Po ogłoszeniu tej oferty papiery LSE zyskiwały nawet 16 proc. sięgając rekordowej ceny 78,94 funtów. Później jednak tempo zwyżek wyhamowało. Inwestorzy zorientowali się, że proponowana fuzja nie jest pewna.
- Zbliżenie HKEX i LSEG na nowo zdefiniuje globalne rynki kapitałowe na nadchodzące dekady. Obie spółki mają świetne marki, finansową siłę i solidną historię wzrostu – stwierdził Charles Li, prezes HKEX.
Czytaj także: Największy debiut giełdowy opóźniony przez protesty w Hongkongu
Giełda w Hongkongu prezentuje swoją ofertę jako szansę na połączenie wiodących centrów finansowych Europy i Azji. Miałyby one stworzyć silną, globalną grupę w sektorze infrastruktury rynkowej. Ta transakcja pozwoliłaby LSE przyciągać więcej kapitału z Chin oraz umocnić rolę Londynu jako centrum handlu aktywami denominowanymi w juanach. Hongkong wzmocniłby swoją rolę pośrednika pomiędzy ChRL a rynkami rozwiniętymi (rolę, która została osłabiona w wyniku ostatnich masowych protestów w tej metropolii). HKEX mogłaby choćby zapewnić LSE lepszą możliwość dostarczania danych finansowych inwestorom z Chin kontynentalnych. Giełda z Hongkongu obiecuje również, że przeprowadzi swoją ofertę publiczną w Londynie, by wykazać swoje zaangażowanie na tym rynku.

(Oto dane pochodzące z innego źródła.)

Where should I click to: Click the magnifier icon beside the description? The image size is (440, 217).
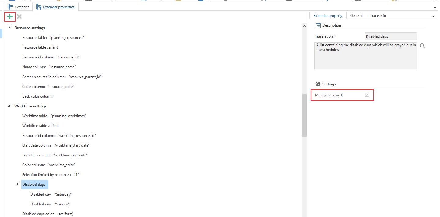(423, 46)
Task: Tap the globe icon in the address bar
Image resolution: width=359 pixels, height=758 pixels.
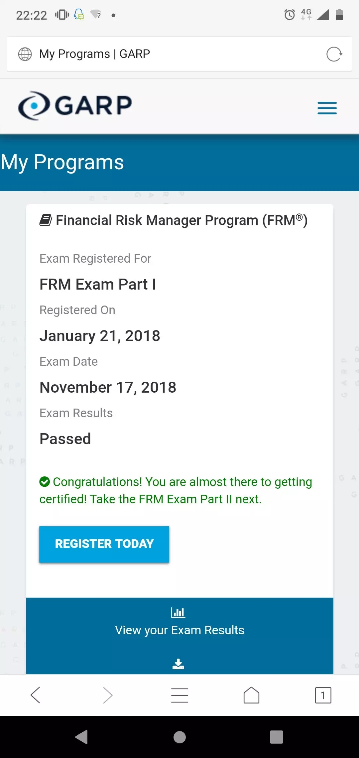Action: tap(25, 54)
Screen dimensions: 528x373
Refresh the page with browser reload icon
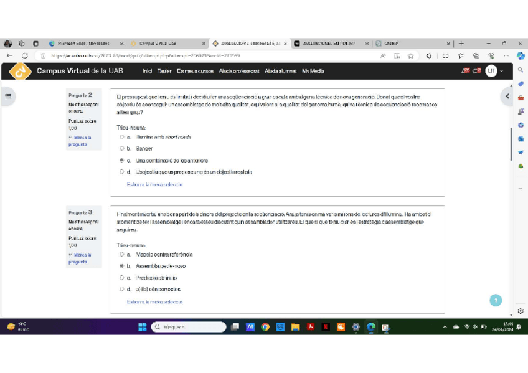(25, 55)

Transakcja może się rozbić jednak o jeden warunek stawiany przez HKEX. Operator giełdy w Hongkongu deklaruje, że fuzji nie będzie jeśli LSE nie wycofa się z zakupu za 27 mld USD spółki Refinitiv lub jeśli walne zgromadzenie LSE nie zablokuje tej transakcji. Refinitiv to firma dostarczająca dane finansowe (należąca do grupy Thompson-Reuters), której chęć zakupu ogłosiła w sierpniu LSE. To przejęcie miało pozwolić operatorowi londyńskiej giełdy konkurować np. z agencją Bloomberga w branży dostarczania danych finansowych. Z nieoficjalnych informacji wynika, że HKEX zaczęła planować przejęcie LSE kilka miesięcy temu, nie wiedząc o tym, że LSE chce kupić Refinitiv.